FDA Hopes to Calm Superbug Fears with New Guidance
Friday, March 13, 2015
In the aftermath of the deadly superbug cases at UCLA’s Ronald Reagan Medical Center, FDA has issued a new guidance document for reprocessing reusable medical devices.
The FDA’s move comes amid revelations that Olympus, whose duodenoscopes have been implicated in the spread of the drug-resistant bacterial strain carbapenem-resistant Enterobacteriaceae (CRE), had been selling one of its latest models without FDA 501(k) clearance related to modifications. (The agency, though, says it will allow sales to continue while Olympus seeks clearance.)
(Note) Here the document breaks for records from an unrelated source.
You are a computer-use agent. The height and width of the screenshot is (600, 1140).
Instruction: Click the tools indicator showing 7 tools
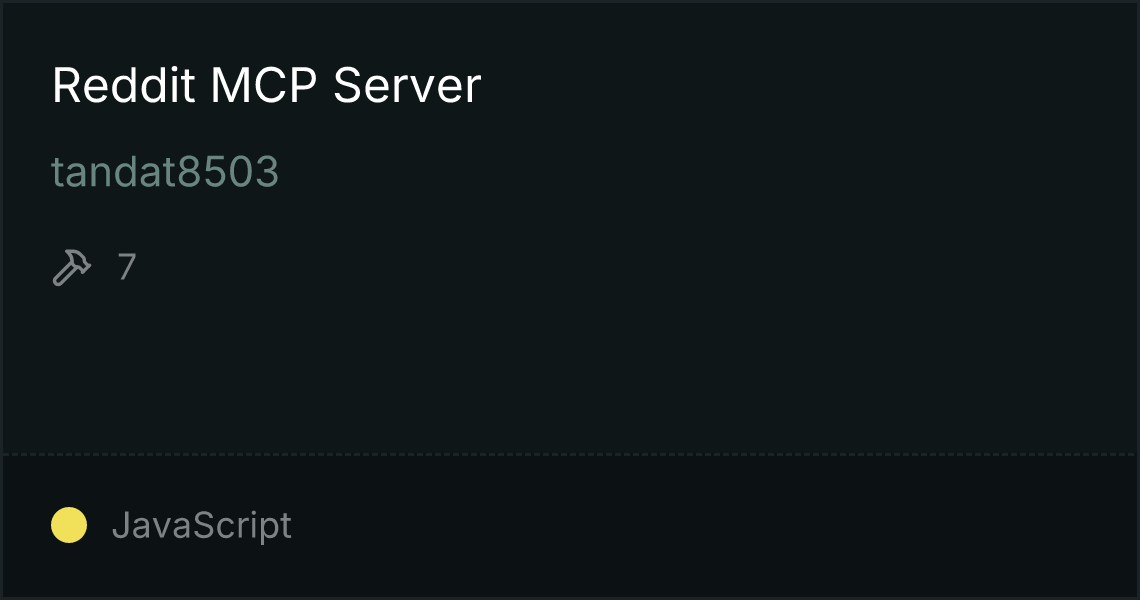95,267
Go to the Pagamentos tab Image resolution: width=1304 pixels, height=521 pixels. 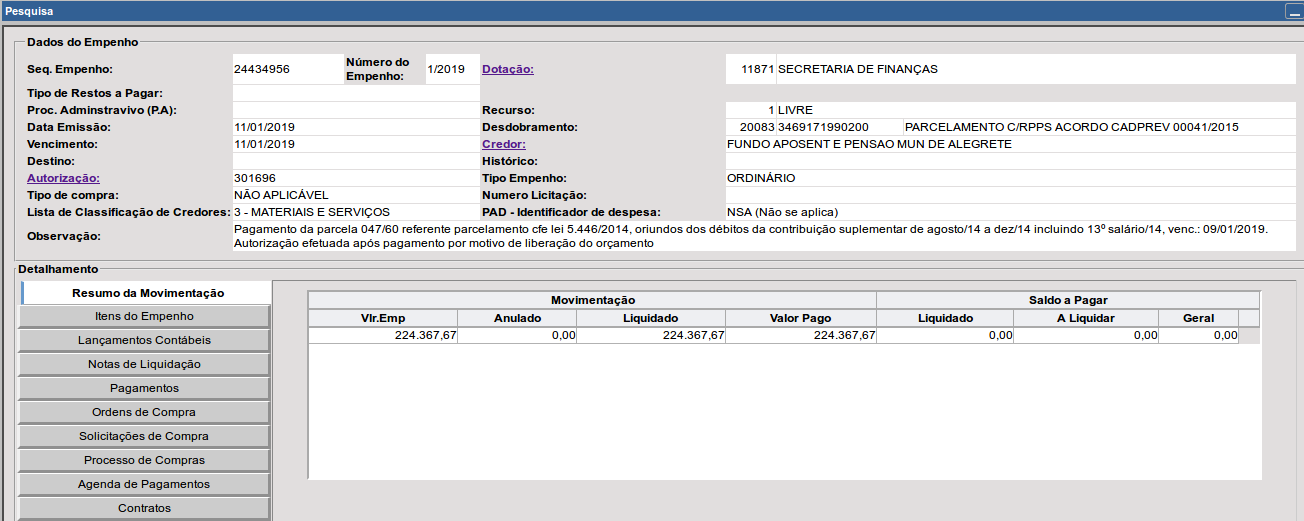[x=144, y=388]
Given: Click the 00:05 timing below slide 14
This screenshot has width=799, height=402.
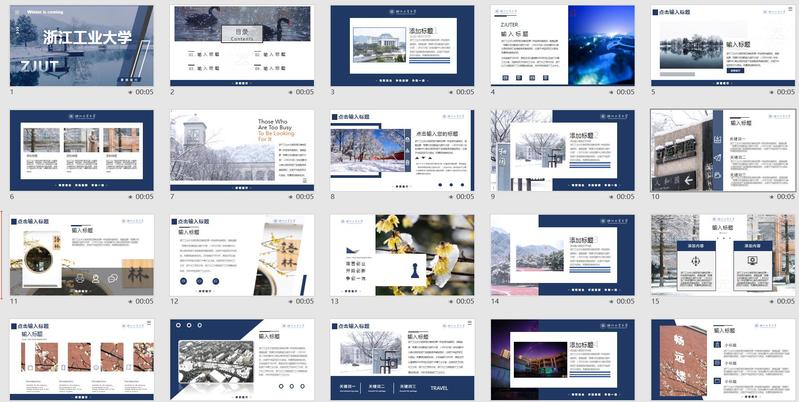Looking at the screenshot, I should tap(625, 301).
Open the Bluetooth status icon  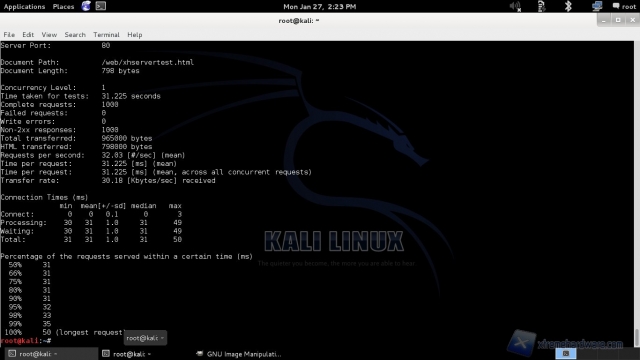tap(568, 6)
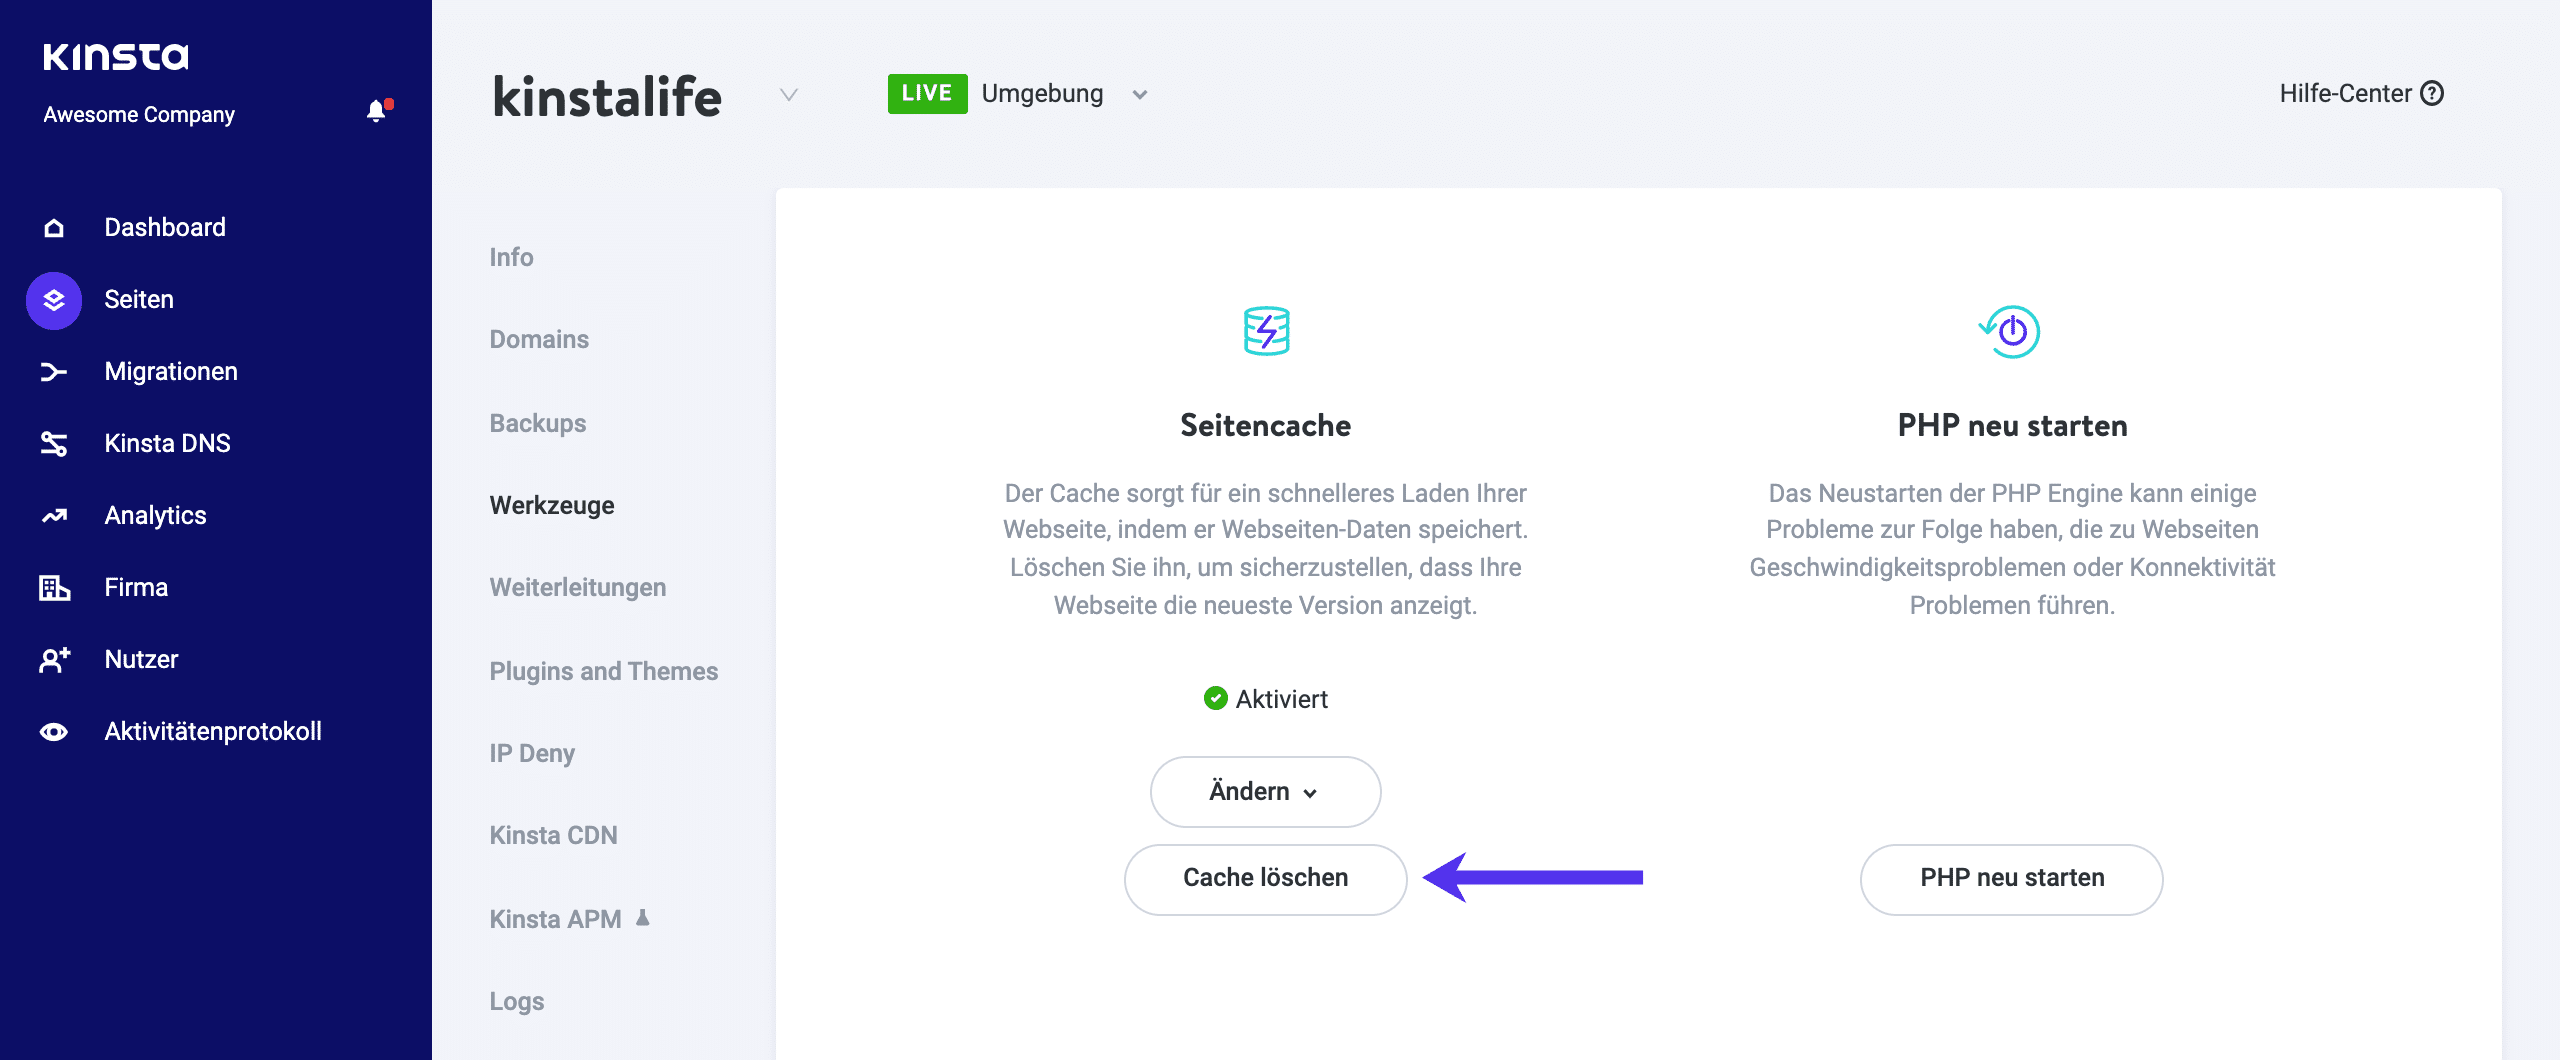Click the Kinsta DNS icon
Image resolution: width=2560 pixels, height=1060 pixels.
(52, 443)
At least seven patients were infected and two died from CRE at UCLA’s Ronald Reagan Medical Center from October to January. The hospital believes that 179 patients may have been exposed to CRE from a contaminated, reprocessed duodenoscope—a type of endoscope threaded down through the digestive tract and into the small intestine. Duodenoscope are used in half a million U.S. procedures a year.
Olympus is now facing lawsuits related to CRE cases. Lawsuits claim the Japanese electronics giant redesigned its Olympus TJF-Q180V duodenoscope last year, but provided hospitals and doctors with cleaning instructions for an older model.